The setup takes under 10 minutes – add the field, set the label, set required, add helper text, publish, build the notification workflow, test. After that it runs automatically for every submission.

The most important configuration decision is the label. A specific, clear label like “Upload your signed intake form (PDF, under 10MB)” produces correct submissions.

A vague label like “Attachment” produces questions, wrong files, and follow-up email exchanges that the field was supposed to eliminate.

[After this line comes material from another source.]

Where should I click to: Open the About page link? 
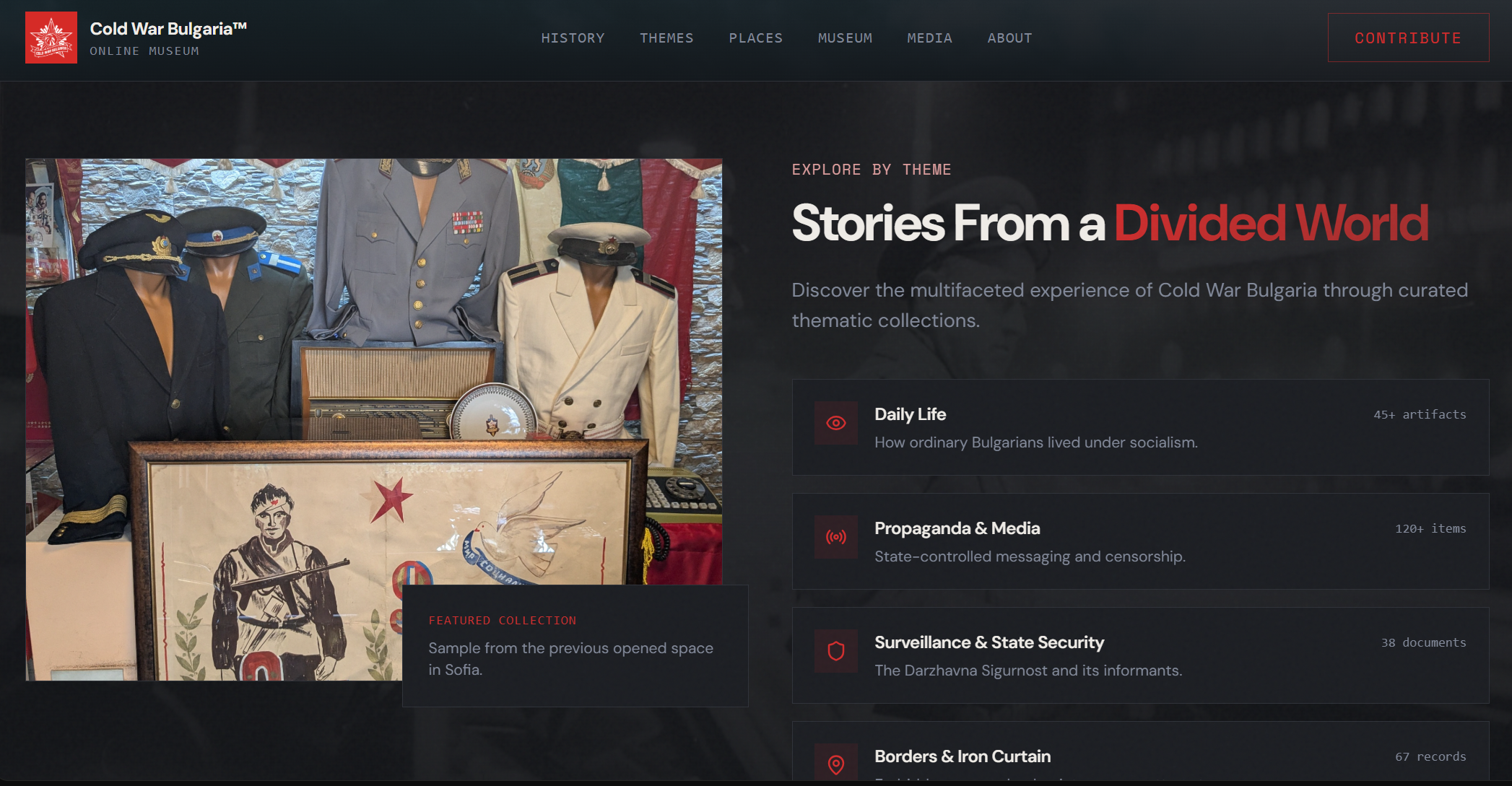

Here is how to get started:

  1. Go to Sites, then Forms and open the intake or onboarding form where file collection is needed
  2. Add a File Upload Field from the field type list
  3. Write a specific label describing exactly what the contact should upload
  4. Enable Required if the submission is incomplete without the file
  5. Configure accepted file types to match what is appropriate for the use case
  6. Add helper text with format and size guidance
  7. Save and publish the form
  8. Build a Form Submitted workflow with an internal notification action
  9. Test by submitting the form from a personal email with a sample file
  10. Confirm the file appears in the test contact record and the notification fires

Test with the actual file type your contacts will use – not just any file. A form configured to accept PDF only will reject a JPG.

Testing with the right file format confirms the configuration matches the real-world submission before the form reaches a real contact.

Add a File Upload Field – documents arrive in the contact record automatically

File Upload Fields are a built-in field type in every HighLevel form builder at Sites, then Forms.